LettyFisher · 09/03/2020 17:23

I agree - walk away - he's pulled right away from you, and you're clinging on to him. This isn't working for you and you deserve more.

It'll be easier on you than this slow death that he's putting you through.

AgentJohnson · 09/03/2020 17:38

So you had a long and meaningful chat but he’s kept things vague and you’ve neglected to be clear about your expectations.

I understand why you went on a break but apart from ‘I luuurve him’, it’s not clear why you’ve got back together. Familiarity can’t be the overwhelming reason for getting back together.

You are either content with the accepting the limited space he’s willing to afford you in his life or, you have more self respect for won’t.

PawPawNoodle · 09/03/2020 17:43

He doesnt want me staying over because it tended to be on a night in bed together that we fell out and had arguments the most.
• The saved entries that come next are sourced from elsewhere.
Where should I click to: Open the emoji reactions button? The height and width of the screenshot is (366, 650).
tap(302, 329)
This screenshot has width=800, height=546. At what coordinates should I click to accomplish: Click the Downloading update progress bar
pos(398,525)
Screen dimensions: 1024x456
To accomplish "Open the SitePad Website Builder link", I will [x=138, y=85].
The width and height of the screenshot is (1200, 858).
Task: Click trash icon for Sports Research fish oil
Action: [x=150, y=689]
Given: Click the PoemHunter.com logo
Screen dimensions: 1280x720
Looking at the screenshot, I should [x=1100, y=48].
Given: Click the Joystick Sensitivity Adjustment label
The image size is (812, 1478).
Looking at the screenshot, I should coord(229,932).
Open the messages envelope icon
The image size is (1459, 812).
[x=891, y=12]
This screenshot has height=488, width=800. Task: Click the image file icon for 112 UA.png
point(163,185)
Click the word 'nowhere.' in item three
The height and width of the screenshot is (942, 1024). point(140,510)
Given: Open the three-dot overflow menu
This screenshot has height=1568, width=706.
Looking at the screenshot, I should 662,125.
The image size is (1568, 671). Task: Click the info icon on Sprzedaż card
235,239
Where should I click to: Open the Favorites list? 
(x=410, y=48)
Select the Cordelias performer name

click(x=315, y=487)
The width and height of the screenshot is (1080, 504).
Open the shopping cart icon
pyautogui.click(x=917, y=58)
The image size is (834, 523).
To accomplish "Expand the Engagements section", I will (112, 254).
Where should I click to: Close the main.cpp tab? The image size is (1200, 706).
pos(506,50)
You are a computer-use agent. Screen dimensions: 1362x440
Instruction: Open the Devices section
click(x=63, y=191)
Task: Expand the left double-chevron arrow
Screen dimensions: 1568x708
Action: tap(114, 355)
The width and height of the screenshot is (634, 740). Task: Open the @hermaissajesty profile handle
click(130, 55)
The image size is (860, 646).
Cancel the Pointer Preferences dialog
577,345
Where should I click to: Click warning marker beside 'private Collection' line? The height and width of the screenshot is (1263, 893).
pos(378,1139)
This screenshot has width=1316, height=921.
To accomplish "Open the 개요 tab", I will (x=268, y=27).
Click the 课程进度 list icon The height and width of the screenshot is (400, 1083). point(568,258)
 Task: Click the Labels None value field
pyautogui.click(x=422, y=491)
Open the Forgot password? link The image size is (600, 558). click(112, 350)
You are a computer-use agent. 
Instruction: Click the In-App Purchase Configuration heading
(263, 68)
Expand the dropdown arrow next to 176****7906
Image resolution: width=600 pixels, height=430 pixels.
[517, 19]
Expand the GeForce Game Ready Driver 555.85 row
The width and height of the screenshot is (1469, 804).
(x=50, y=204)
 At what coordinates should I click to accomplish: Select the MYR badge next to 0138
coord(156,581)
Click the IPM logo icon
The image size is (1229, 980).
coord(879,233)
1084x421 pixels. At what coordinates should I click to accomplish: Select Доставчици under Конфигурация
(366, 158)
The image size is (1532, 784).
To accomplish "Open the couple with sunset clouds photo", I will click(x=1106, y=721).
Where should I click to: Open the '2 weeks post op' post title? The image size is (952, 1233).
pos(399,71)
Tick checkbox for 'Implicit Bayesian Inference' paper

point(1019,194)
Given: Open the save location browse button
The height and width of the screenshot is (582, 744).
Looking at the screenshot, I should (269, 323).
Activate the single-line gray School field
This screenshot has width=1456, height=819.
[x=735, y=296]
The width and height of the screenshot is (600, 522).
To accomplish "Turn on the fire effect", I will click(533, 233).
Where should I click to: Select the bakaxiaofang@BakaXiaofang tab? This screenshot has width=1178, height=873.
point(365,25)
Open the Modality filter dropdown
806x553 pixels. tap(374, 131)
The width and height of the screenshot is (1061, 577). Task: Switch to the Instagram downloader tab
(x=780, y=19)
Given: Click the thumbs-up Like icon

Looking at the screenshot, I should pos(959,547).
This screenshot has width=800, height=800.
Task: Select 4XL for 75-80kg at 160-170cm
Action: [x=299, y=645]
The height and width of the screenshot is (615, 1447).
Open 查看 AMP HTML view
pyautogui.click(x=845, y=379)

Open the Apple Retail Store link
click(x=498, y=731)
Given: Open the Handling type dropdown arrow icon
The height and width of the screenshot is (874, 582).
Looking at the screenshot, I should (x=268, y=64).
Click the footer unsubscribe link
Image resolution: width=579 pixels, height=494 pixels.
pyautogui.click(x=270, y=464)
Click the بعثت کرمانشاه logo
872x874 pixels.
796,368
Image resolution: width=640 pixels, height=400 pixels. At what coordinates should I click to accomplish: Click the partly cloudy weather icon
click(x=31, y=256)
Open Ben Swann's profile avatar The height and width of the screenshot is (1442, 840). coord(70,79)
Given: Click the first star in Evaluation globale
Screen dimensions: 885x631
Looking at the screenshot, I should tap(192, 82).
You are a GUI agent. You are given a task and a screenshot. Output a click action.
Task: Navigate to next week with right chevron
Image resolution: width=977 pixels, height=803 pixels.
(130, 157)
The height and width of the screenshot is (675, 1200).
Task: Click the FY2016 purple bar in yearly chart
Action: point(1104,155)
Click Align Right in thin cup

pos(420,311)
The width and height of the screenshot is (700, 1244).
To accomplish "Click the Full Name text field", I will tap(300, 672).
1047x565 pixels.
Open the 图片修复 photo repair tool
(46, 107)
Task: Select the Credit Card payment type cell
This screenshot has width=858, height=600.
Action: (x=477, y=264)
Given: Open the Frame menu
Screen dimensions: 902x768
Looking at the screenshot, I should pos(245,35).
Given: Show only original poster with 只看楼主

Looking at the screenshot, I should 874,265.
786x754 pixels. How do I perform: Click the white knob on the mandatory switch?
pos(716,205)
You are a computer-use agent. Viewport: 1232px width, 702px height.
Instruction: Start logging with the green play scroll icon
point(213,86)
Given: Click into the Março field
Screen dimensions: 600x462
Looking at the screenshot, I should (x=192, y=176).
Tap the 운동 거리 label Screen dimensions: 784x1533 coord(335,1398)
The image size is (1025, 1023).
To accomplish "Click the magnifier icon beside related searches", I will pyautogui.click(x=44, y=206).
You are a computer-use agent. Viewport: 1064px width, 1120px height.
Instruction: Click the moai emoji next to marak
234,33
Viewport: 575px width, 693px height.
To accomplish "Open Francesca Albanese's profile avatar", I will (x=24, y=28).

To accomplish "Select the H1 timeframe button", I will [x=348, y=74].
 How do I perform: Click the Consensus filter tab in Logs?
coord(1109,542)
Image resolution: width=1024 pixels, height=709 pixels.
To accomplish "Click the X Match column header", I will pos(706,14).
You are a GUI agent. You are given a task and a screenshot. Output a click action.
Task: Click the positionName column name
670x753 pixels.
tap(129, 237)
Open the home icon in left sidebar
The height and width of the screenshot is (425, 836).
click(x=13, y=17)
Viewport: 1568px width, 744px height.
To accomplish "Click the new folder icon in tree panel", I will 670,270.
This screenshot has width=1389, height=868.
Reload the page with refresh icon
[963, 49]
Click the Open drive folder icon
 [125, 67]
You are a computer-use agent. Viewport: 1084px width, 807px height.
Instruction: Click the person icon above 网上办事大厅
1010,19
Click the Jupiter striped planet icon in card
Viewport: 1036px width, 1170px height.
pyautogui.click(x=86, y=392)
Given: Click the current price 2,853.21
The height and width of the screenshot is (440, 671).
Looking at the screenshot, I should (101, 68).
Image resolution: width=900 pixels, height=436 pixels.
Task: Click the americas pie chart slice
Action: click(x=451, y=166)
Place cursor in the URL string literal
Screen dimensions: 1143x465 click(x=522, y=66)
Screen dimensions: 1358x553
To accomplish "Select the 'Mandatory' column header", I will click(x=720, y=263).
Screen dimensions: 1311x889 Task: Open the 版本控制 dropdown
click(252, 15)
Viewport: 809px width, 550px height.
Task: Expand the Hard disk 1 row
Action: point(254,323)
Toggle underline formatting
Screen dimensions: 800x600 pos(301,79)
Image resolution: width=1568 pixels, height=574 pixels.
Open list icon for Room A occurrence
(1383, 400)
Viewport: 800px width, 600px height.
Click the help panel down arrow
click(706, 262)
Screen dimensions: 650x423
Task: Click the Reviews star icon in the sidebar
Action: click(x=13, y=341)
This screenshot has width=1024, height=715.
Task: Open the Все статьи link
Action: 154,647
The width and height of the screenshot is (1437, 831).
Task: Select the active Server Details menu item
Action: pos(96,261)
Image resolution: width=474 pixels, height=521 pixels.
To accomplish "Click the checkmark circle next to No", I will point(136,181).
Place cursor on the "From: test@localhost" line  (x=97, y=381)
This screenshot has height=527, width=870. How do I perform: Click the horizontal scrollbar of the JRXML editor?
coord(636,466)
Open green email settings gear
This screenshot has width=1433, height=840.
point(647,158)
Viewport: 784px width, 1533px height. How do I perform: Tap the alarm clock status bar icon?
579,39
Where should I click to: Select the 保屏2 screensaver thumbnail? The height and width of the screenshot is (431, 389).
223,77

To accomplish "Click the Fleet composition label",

As thats the part of the day i would end up going on about my over thinking, emotions etc and ofteb after a full day together thinks just built up that niggled at us

I don't really blame him not wanting you to stay over if come bedtime you would argue with him or otherwise mentally offload onto him. What have you done to work on this and have you told him what you've done from your end to make the situation better?

Asmuchuseas · 09/03/2020 17:48

It sounds like you need to sit down and talk to him. He does sounds like he's being distant and not wanting to try to make things go back as they were. Explain what you've said here to him and see what he replies.

HollowTalk · 09/03/2020 17:53

Stop thinking about what he wants as he's giving you mixed messages and you'll drive yourself nuts.

Think about what you want: it certainly isn't this.

Driftershq · 09/03/2020 17:58

@PolPotNoodle yes i am seeing a therapost for all my mh and issues. I have anxiety, low self esteem and constantly worry im not good enough. Theres a lot of other things going on in my life which contributes to this too. He knows i need reassurance amd i often worry. That has been the same since the beginning.

Like i say i am getting help and seeing a councillor about it all. He knows this too.

OP posts:
Lostlittlesoull · 09/03/2020 18:06

This reply has been deleted

Message withdrawn at poster's request.

Qwerty543 · 09/03/2020 18:20

It's only been 18 months. This should still be the honeymoon period. It sounds like you have a fair few MH issues that he may be struggling with when this is supposed to be a great part of a relationship.

PawPawNoodle · 09/03/2020 23:14

@Driftershq good, I'm glad you're getting help with this. It might be worth seeing whether he would like to be more involved with your recovery, a lot of the time when you're in the situation you're in a partner doesn't understand how to be most useful. It's also unfair to expect a partner to constantly reassure you as this is something that you need to learn to do yourself (I know this is easier said than done, I've been there).

If he isn't willing then sadly it means he isn't equipped to support you and you aren't right for each other.